Personnellement, tant que je reste dans le domaine du court métrage ou du film documentaire TV, je ne rencontre pas de problèmes particuliers. Par contre, dans le cas d'un casting pour un long métrage (en prévision d'une sortie nationale et d'une BO enregistrée par un orchestre symphonique), les choses se compliquent un peu. Devant le piano ou le séquenceur, l'euphorie d'avoir été pré-sélectionné laisse subitement la place à une forme de trac qui se caractérise physiquement par une boule dans le ventre et une respiration coupée, suivi d'un manque de confiance et d'une concentration affaiblie. C'est un phénomène d'anxiété, bien connu par tous ceux qui ont passé des examens, que l'on peut atténuer rapidement par des techniques de relaxation.
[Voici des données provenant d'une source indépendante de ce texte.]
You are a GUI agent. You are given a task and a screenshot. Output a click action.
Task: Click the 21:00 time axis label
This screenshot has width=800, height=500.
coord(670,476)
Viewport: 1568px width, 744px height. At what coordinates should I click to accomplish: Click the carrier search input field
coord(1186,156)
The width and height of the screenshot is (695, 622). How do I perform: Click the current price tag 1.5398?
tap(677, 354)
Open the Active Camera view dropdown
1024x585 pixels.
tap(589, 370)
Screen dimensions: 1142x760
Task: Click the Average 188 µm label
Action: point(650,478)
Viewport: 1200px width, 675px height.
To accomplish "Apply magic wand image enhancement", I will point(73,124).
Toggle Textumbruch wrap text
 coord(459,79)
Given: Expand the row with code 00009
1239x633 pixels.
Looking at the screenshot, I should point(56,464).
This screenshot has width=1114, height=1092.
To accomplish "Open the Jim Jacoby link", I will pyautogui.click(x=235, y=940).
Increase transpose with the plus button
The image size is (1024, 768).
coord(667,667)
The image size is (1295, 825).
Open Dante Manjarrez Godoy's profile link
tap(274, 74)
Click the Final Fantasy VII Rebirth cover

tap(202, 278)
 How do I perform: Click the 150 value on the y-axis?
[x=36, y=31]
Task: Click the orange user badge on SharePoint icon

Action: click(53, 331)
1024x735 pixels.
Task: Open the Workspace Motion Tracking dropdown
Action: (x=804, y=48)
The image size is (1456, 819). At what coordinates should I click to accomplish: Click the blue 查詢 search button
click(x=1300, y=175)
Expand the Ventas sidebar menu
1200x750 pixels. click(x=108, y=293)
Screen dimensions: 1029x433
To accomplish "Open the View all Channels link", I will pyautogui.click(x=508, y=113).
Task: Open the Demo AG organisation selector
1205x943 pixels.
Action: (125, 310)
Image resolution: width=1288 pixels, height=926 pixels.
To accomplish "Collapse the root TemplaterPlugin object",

Le problème, c'est qu'il ne s'agit pas d'un événement ponctuel et relativement court, comme les 10 mn qui précèdent un oral de maths ou un rendez-vous galant. Dans le cas d'une composition d'une œuvre musicale, il m'arrive de devoir supporter ces symptômes quelques jours voir même quelques semaines (ça a été le cas pour moi, dernièrement) et ça devient vite handicapant. Si par chance, le réalisateur apprécie la maquette, alors les symptômes disparaissent comme par enchantement et laissent la place à une motivation et une détermination incroyable.

Mais dans le cas contraire, une période de courte déprime et d'irritabilité viennent s'ajouter, risquant d'altérer les relations avec mon entourage proche. Ensuite, le moral remonte et je suis à nouveau prêt à combattre pour un prochain casting...

Tout ça pour dire que les déceptions font partie du métier. C'est important d'en parler car beaucoup de jeunes compositeurs baissent les bras après quelques échecs. Je pense souvent à Bruno Coulais dont la notoriété s'est vraiment confirmée à l'âge de 42 ans (avec Microcosmos). Je serais curieux de savoir si avant ça, il n'a pas eu un jour l'envie de renoncer.